- **WORK REQUIRED**
Your task is to copy each line of the records that includes the string "Conditions".

(Dataset entries)
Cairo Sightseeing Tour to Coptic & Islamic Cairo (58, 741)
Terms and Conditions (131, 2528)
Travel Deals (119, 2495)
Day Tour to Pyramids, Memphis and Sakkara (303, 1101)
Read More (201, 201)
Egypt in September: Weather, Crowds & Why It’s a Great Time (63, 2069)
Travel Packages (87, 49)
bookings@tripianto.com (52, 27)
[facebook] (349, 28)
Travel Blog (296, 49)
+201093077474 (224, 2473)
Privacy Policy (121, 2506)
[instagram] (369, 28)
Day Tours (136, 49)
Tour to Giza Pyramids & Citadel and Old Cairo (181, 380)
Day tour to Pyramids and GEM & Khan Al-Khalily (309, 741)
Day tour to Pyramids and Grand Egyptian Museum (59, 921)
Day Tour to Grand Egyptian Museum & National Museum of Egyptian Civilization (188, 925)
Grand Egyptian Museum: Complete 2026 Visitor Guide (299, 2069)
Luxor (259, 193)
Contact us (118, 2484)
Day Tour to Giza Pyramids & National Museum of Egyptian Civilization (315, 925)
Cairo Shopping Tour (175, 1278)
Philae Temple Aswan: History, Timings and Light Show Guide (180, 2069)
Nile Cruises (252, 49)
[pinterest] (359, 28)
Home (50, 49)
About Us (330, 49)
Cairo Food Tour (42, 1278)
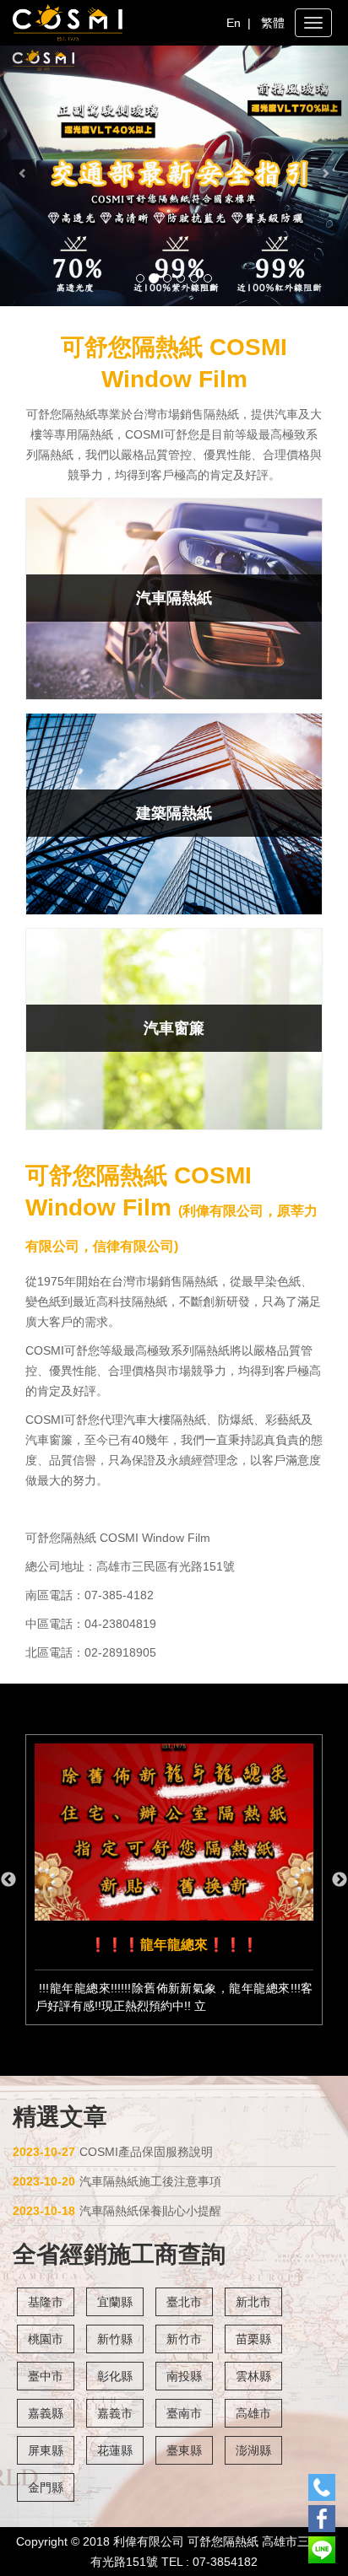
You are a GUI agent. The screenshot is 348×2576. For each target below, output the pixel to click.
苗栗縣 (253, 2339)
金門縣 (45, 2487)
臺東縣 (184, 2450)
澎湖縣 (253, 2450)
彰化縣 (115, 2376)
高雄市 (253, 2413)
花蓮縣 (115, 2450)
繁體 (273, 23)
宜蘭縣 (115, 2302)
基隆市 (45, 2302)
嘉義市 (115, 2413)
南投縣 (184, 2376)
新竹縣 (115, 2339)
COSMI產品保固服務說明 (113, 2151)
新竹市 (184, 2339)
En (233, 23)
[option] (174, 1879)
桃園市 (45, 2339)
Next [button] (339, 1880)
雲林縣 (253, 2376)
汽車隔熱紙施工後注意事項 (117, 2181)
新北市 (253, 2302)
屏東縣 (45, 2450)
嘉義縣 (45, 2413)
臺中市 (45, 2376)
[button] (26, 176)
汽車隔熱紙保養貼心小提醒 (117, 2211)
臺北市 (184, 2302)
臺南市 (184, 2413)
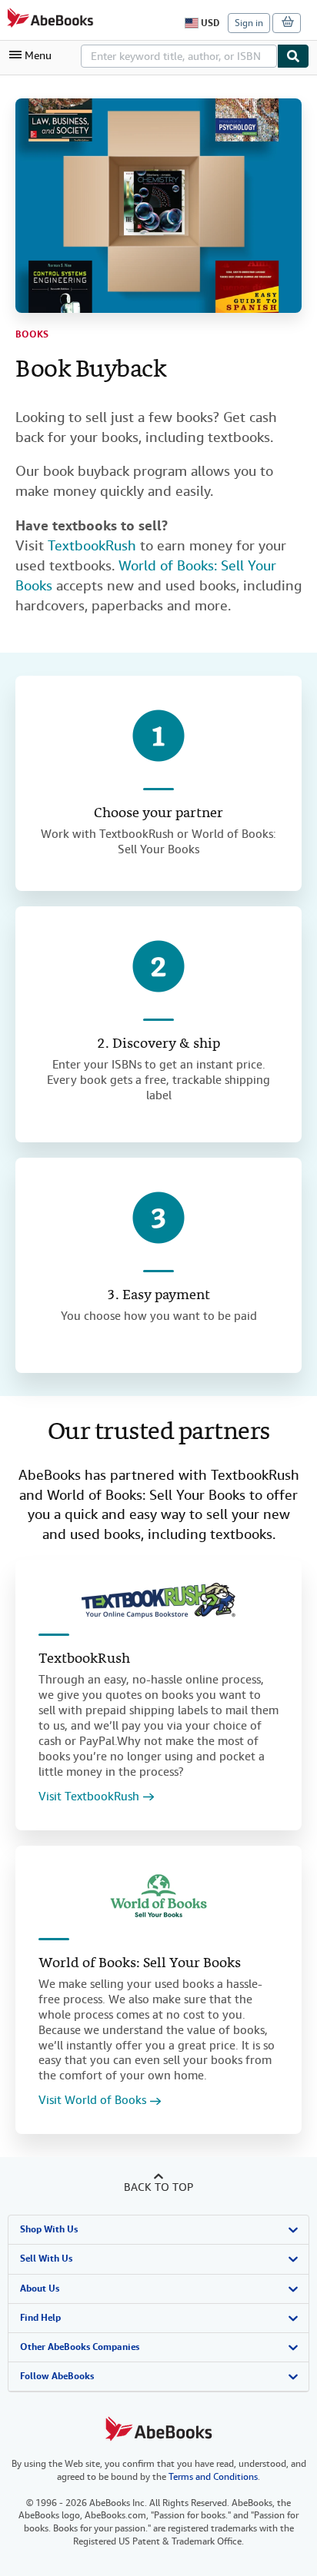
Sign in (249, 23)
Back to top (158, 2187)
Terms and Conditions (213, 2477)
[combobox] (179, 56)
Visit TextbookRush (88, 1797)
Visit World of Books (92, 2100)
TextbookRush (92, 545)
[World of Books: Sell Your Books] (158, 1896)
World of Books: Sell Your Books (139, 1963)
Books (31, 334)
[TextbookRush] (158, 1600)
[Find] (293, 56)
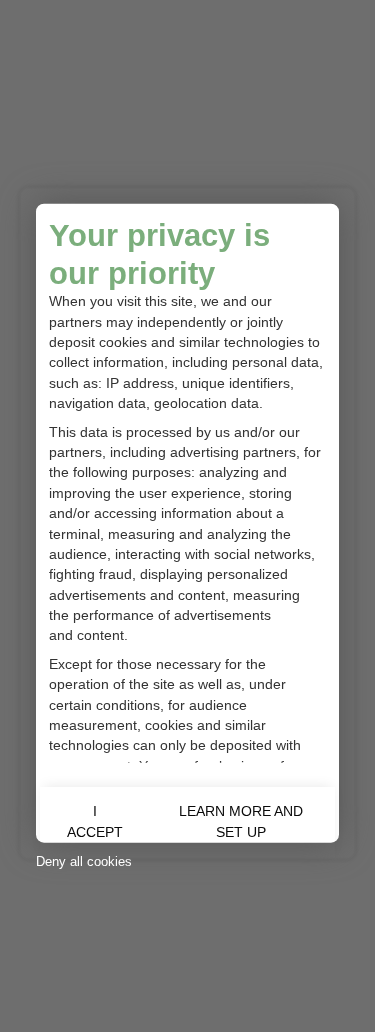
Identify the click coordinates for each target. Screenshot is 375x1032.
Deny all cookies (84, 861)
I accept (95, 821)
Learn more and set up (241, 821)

==

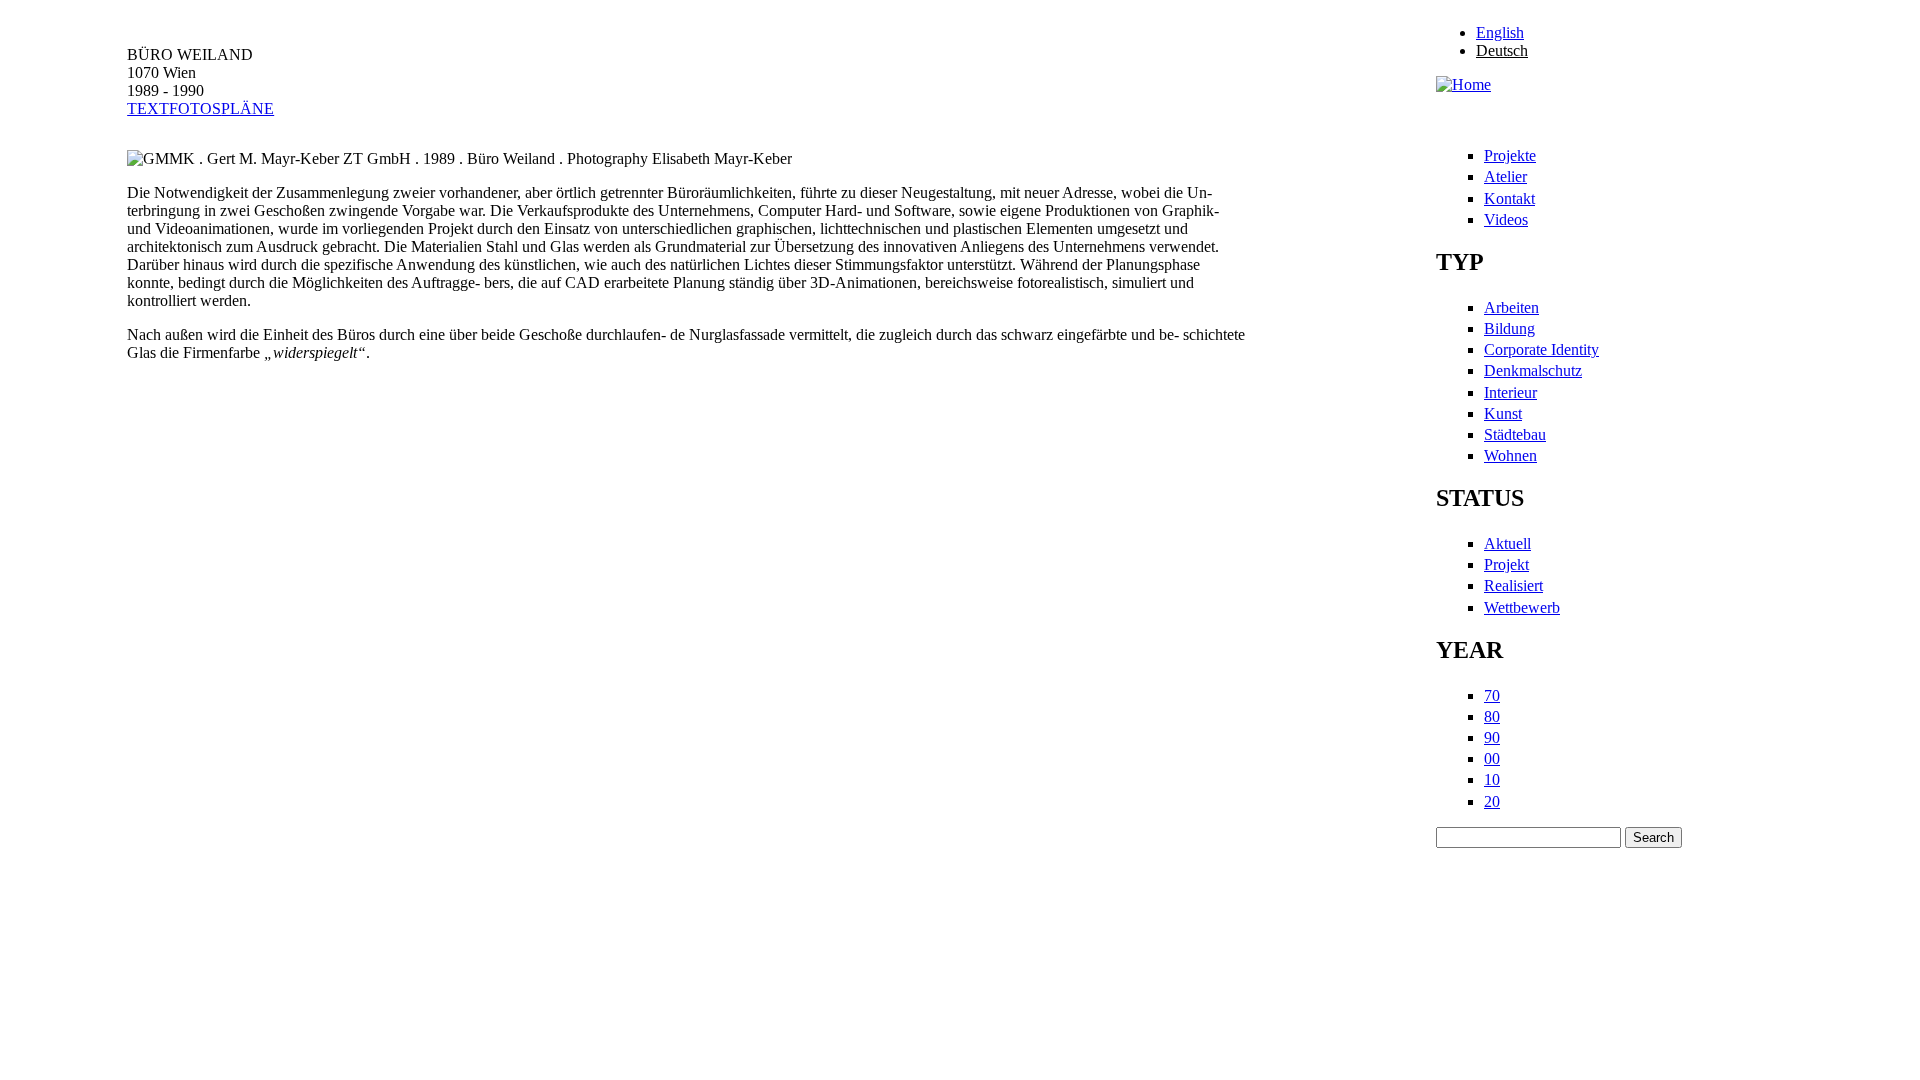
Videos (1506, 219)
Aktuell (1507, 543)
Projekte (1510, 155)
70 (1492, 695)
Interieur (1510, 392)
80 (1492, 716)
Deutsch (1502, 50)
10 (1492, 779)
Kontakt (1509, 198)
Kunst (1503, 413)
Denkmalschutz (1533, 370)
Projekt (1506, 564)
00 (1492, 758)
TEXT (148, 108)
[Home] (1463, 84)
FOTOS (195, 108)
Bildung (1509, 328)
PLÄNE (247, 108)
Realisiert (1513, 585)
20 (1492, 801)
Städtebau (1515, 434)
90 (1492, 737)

- **YOUR SOLUTION**
Terms and Conditions (131, 2528)
Terms and Conditions (213, 2477)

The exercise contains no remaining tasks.